Give yourself some grace and understanding. He fucked up. If you can’t stay without questioning your worth, you need to leave. But your life is always going to be filled with questions about your worth because people are wired to seek other partners. Some people are strong enough not to act on it (or are too scared to do so) while others are too weak not to act on it.
The solution: Build up your self esteem. Love yourself. Don’t let someone else’s natural inclination determine your value.
Oooof. Feel this
“Quello che hai scritto è straziante e bellissimo nella sua sincerità. Non è debolezza non riuscire a perdonare del tutto, è solo umano. Hai costruito tanto, ma anche il dolore merita spazio per guarire. Spero che un giorno tu possa sentirti di nuovo intera, con o senza le crepe.
I could never ever trust anyone again if this happened to me. I would CONSTANTLY think about why I wasn’t enough.. who they’re with.. Trust would be gone.
You could talk to him about it. Dealing with it is an option.
divorce babe, divorce!
You’re not alone.
Let that shit go or break up. Digging up old shit only make the present and future painful. If you ain’t let that shit go then u might just need to bounce. It’s 2025 ain’t nobody got time for no stagnant love.
You are upset with what he hid from you, with what he did but you are now hiding something from him.
At some point that will come out. Each day that goes by will make the outcome worse.
My husband thought I forgave his infidelity and abuse, too. But I was really just biding my time and getting everything lined up to leave him. Do what you already know you need to do, but protect yourself first.
I had basically the same thing happen with my wife 9 years ago, it broke me for a long time. We had moved half way across the country to a state where her family lived and I had no one but her and my kids. She said a lot of hurtful things in the texts that she shared with the other man, it still hurts today when I think about it. I chose to forgive her, because we have 2 kids, and when it comes down to it I love her. I will never forget though, and it will always hurt.
Wow, you just described my life exactly. You put into words exactly how I’ve been feeling since my partner did the same thing. I don’t have any suggestions, but you are not alone. Sending some love your way.
My heart feels that whisper, too.
That strong ache pulls so damn deep in your chest at those moments.

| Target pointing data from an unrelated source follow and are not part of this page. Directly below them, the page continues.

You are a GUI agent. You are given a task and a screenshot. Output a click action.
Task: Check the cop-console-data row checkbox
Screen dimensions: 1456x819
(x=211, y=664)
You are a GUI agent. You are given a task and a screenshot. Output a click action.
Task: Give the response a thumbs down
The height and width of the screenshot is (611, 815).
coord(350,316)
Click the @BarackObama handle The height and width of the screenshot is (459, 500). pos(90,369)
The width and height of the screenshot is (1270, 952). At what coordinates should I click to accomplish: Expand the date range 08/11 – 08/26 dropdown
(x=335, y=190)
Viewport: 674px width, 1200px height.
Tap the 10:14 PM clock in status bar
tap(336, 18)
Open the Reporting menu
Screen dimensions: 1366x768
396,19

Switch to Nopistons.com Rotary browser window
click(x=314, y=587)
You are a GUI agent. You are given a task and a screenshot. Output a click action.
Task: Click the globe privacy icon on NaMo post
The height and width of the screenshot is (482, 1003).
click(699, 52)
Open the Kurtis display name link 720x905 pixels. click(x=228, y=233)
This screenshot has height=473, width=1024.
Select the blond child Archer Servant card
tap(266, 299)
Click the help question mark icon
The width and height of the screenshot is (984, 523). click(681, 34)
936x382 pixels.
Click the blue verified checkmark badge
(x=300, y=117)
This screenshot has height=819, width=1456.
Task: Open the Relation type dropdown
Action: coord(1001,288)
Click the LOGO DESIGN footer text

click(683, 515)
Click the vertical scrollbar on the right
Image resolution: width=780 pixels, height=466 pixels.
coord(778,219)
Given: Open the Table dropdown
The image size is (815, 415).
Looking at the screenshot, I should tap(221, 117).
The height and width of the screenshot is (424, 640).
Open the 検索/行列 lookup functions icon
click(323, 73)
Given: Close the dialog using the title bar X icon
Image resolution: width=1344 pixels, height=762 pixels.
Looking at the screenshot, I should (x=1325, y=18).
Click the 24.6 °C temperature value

Ugh. My exhole had several emotional affairs on me. And I’m a psych Major. Emotional affairs are worse in my mind. Cheating physically they got laid. Emotionally… they are connecting w another human and ignoring (making excuses) w me.
I’m sooo sorry you’re going through this. But know this says everything about your husband and a bit about you. Like you need to know your worth more. You need to do some serious childhood healing.
I hope I’m wrong. But this is what got me through this and off the cycle of people that only “love” me bc of how I make them “feel”
Please consider loving yourself for all of you… faults and mistakes too, you’re human. You’re supposed to do these things!! This is how we learn. You deserve love. True love. But you won’t accept it until you love you. Cliche, but true. Sending you all my run woman run energy.